▶ EXERCISE REQUIREMENTS: Print back every record below, exactly as it stands.

▶ GIVEN DATA:
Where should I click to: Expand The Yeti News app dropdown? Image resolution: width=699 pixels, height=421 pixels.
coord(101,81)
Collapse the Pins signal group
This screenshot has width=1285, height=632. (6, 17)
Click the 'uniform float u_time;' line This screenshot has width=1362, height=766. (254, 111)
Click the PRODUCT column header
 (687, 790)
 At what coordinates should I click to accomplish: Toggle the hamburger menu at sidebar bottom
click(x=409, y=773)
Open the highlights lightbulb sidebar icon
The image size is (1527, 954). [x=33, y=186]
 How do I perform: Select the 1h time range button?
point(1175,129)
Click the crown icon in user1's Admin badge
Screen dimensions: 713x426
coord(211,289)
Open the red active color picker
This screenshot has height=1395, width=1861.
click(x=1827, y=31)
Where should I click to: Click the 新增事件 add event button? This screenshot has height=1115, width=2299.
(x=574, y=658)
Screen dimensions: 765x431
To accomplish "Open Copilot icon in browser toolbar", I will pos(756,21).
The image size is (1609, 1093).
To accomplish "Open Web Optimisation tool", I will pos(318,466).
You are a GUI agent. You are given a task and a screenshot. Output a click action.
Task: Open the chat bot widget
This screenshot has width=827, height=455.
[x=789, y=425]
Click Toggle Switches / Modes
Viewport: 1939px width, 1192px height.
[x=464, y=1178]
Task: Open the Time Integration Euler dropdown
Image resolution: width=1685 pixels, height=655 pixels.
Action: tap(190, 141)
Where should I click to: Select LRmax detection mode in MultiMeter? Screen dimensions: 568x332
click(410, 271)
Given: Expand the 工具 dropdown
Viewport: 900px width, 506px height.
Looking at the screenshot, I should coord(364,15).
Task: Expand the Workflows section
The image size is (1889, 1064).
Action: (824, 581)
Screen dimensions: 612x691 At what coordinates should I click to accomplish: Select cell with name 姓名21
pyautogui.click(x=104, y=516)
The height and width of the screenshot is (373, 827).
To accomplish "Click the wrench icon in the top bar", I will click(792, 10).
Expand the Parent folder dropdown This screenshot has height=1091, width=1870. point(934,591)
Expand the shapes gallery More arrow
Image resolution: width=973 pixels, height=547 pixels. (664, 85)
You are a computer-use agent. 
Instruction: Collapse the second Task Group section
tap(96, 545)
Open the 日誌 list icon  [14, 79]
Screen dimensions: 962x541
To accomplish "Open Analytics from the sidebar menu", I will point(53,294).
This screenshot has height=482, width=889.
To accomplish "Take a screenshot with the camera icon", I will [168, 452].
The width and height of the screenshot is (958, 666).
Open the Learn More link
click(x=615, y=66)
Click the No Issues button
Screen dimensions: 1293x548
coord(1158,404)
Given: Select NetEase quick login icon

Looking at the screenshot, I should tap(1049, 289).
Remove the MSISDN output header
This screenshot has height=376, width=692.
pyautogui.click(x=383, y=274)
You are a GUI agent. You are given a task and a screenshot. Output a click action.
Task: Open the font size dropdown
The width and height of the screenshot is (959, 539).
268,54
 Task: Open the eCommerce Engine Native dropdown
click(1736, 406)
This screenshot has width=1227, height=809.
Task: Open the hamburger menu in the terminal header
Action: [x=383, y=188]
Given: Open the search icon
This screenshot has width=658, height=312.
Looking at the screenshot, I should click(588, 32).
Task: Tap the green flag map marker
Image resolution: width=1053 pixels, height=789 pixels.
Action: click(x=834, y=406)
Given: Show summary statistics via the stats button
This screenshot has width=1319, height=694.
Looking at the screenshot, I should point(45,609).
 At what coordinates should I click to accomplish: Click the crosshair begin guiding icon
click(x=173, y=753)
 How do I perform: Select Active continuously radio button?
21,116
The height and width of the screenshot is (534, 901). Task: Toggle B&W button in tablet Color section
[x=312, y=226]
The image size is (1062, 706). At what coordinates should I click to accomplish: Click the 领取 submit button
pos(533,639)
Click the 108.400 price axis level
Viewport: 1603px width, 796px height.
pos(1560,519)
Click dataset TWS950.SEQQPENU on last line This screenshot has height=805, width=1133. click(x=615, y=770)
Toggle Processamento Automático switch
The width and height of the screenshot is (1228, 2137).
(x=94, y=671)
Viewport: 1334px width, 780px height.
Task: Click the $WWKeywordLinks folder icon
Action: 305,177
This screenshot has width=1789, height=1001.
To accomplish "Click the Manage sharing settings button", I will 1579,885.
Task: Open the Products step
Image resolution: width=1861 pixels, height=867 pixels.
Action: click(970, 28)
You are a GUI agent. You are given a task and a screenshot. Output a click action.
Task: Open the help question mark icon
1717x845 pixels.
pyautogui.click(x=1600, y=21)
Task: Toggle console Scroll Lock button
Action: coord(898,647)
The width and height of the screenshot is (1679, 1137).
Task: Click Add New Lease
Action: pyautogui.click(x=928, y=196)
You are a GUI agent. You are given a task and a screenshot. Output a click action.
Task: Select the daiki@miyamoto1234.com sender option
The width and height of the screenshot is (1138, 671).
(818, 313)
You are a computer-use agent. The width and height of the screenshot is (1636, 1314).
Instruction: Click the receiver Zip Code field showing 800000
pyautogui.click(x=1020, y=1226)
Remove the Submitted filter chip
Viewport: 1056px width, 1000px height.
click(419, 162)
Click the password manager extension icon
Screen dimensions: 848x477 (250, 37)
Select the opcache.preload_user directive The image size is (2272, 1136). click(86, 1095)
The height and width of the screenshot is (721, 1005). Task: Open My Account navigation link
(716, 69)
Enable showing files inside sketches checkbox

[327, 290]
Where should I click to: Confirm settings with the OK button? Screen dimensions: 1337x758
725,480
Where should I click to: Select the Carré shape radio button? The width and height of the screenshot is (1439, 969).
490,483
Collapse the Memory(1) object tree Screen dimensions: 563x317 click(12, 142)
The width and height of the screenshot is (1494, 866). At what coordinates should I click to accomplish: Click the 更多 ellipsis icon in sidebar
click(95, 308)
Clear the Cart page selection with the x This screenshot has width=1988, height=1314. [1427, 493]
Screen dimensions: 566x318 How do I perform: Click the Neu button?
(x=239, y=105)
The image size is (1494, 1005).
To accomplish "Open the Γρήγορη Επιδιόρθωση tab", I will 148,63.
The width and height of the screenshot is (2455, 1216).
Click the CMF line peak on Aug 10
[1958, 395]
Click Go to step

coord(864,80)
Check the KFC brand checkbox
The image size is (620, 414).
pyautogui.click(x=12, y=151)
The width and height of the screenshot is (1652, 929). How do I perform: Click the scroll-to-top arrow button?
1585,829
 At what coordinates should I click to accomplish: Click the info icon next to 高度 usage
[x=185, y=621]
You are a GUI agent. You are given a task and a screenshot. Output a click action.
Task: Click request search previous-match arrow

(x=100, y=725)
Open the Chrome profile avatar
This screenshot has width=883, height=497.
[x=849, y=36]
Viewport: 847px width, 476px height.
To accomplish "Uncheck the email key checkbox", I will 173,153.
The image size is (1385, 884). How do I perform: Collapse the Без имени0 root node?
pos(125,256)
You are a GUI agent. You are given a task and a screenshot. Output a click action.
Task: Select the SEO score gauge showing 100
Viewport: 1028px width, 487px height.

▶ WRITTEN RESPONSE:
Where should I click to: Expand The Yeti News app dropdown? Image resolution: width=699 pixels, height=421 pixels.
coord(101,81)
Collapse the Pins signal group
This screenshot has width=1285, height=632. (6, 17)
Click the 'uniform float u_time;' line This screenshot has width=1362, height=766. (254, 111)
Click the PRODUCT column header
 (687, 790)
 At what coordinates should I click to accomplish: Toggle the hamburger menu at sidebar bottom
click(x=409, y=773)
Open the highlights lightbulb sidebar icon
The image size is (1527, 954). [x=33, y=186]
 How do I perform: Select the 1h time range button?
point(1175,129)
Click the crown icon in user1's Admin badge
Screen dimensions: 713x426
coord(211,289)
Open the red active color picker
This screenshot has height=1395, width=1861.
click(x=1827, y=31)
Where should I click to: Click the 新增事件 add event button? This screenshot has height=1115, width=2299.
(x=574, y=658)
Screen dimensions: 765x431
To accomplish "Open Copilot icon in browser toolbar", I will pos(756,21).
The image size is (1609, 1093).
To accomplish "Open Web Optimisation tool", I will pos(318,466).
You are a GUI agent. You are given a task and a screenshot. Output a click action.
Task: Open the chat bot widget
This screenshot has width=827, height=455.
[x=789, y=425]
Click Toggle Switches / Modes
Viewport: 1939px width, 1192px height.
[x=464, y=1178]
Task: Open the Time Integration Euler dropdown
Image resolution: width=1685 pixels, height=655 pixels.
Action: tap(190, 141)
Where should I click to: Select LRmax detection mode in MultiMeter? Screen dimensions: 568x332
click(410, 271)
Given: Expand the 工具 dropdown
Viewport: 900px width, 506px height.
Looking at the screenshot, I should coord(364,15).
Task: Expand the Workflows section
The image size is (1889, 1064).
Action: (824, 581)
Screen dimensions: 612x691 At what coordinates should I click to accomplish: Select cell with name 姓名21
pyautogui.click(x=104, y=516)
The height and width of the screenshot is (373, 827).
To accomplish "Click the wrench icon in the top bar", I will click(792, 10).
Expand the Parent folder dropdown This screenshot has height=1091, width=1870. point(934,591)
Expand the shapes gallery More arrow
Image resolution: width=973 pixels, height=547 pixels. (664, 85)
You are a computer-use agent. 
Instruction: Collapse the second Task Group section
tap(96, 545)
Open the 日誌 list icon  [14, 79]
Screen dimensions: 962x541
To accomplish "Open Analytics from the sidebar menu", I will point(53,294).
This screenshot has height=482, width=889.
To accomplish "Take a screenshot with the camera icon", I will [168, 452].
The width and height of the screenshot is (958, 666).
Open the Learn More link
click(x=615, y=66)
Click the No Issues button
Screen dimensions: 1293x548
coord(1158,404)
Given: Select NetEase quick login icon

Looking at the screenshot, I should tap(1049, 289).
Remove the MSISDN output header
This screenshot has height=376, width=692.
pyautogui.click(x=383, y=274)
You are a GUI agent. You are given a task and a screenshot. Output a click action.
Task: Open the font size dropdown
The width and height of the screenshot is (959, 539).
268,54
 Task: Open the eCommerce Engine Native dropdown
click(1736, 406)
This screenshot has width=1227, height=809.
Task: Open the hamburger menu in the terminal header
Action: [x=383, y=188]
Given: Open the search icon
This screenshot has width=658, height=312.
Looking at the screenshot, I should click(588, 32).
Task: Tap the green flag map marker
Image resolution: width=1053 pixels, height=789 pixels.
Action: click(x=834, y=406)
Given: Show summary statistics via the stats button
This screenshot has width=1319, height=694.
Looking at the screenshot, I should point(45,609).
 At what coordinates should I click to accomplish: Click the crosshair begin guiding icon
click(x=173, y=753)
 How do I perform: Select Active continuously radio button?
21,116
The height and width of the screenshot is (534, 901). Task: Toggle B&W button in tablet Color section
[x=312, y=226]
The image size is (1062, 706). At what coordinates should I click to accomplish: Click the 领取 submit button
pos(533,639)
Click the 108.400 price axis level
Viewport: 1603px width, 796px height.
pos(1560,519)
Click dataset TWS950.SEQQPENU on last line This screenshot has height=805, width=1133. click(x=615, y=770)
Toggle Processamento Automático switch
The width and height of the screenshot is (1228, 2137).
(x=94, y=671)
Viewport: 1334px width, 780px height.
Task: Click the $WWKeywordLinks folder icon
Action: 305,177
This screenshot has width=1789, height=1001.
To accomplish "Click the Manage sharing settings button", I will 1579,885.
Task: Open the Products step
Image resolution: width=1861 pixels, height=867 pixels.
Action: click(970, 28)
You are a GUI agent. You are given a task and a screenshot. Output a click action.
Task: Open the help question mark icon
1717x845 pixels.
pyautogui.click(x=1600, y=21)
Task: Toggle console Scroll Lock button
Action: coord(898,647)
The width and height of the screenshot is (1679, 1137).
Task: Click Add New Lease
Action: pyautogui.click(x=928, y=196)
You are a GUI agent. You are given a task and a screenshot. Output a click action.
Task: Select the daiki@miyamoto1234.com sender option
The width and height of the screenshot is (1138, 671).
(818, 313)
You are a computer-use agent. The width and height of the screenshot is (1636, 1314).
Instruction: Click the receiver Zip Code field showing 800000
pyautogui.click(x=1020, y=1226)
Remove the Submitted filter chip
Viewport: 1056px width, 1000px height.
click(419, 162)
Click the password manager extension icon
Screen dimensions: 848x477 (250, 37)
Select the opcache.preload_user directive The image size is (2272, 1136). click(86, 1095)
The height and width of the screenshot is (721, 1005). Task: Open My Account navigation link
(716, 69)
Enable showing files inside sketches checkbox

[327, 290]
Where should I click to: Confirm settings with the OK button? Screen dimensions: 1337x758
725,480
Where should I click to: Select the Carré shape radio button? The width and height of the screenshot is (1439, 969).
490,483
Collapse the Memory(1) object tree Screen dimensions: 563x317 click(12, 142)
The width and height of the screenshot is (1494, 866). At what coordinates should I click to accomplish: Click the 更多 ellipsis icon in sidebar
click(95, 308)
Clear the Cart page selection with the x This screenshot has width=1988, height=1314. [1427, 493]
Screen dimensions: 566x318 How do I perform: Click the Neu button?
(x=239, y=105)
The image size is (1494, 1005).
To accomplish "Open the Γρήγορη Επιδιόρθωση tab", I will 148,63.
The width and height of the screenshot is (2455, 1216).
Click the CMF line peak on Aug 10
[1958, 395]
Click Go to step

coord(864,80)
Check the KFC brand checkbox
The image size is (620, 414).
pyautogui.click(x=12, y=151)
The width and height of the screenshot is (1652, 929). How do I perform: Click the scroll-to-top arrow button?
1585,829
 At what coordinates should I click to accomplish: Click the info icon next to 高度 usage
[x=185, y=621]
You are a GUI agent. You are given a task and a screenshot. Output a click action.
Task: Click request search previous-match arrow

(x=100, y=725)
Open the Chrome profile avatar
This screenshot has width=883, height=497.
[x=849, y=36]
Viewport: 847px width, 476px height.
To accomplish "Uncheck the email key checkbox", I will 173,153.
The image size is (1385, 884). How do I perform: Collapse the Без имени0 root node?
pos(125,256)
You are a GUI agent. You are given a task and a screenshot. Output a click action.
Task: Select the SEO score gauge showing 100
Viewport: 1028px width, 487px height.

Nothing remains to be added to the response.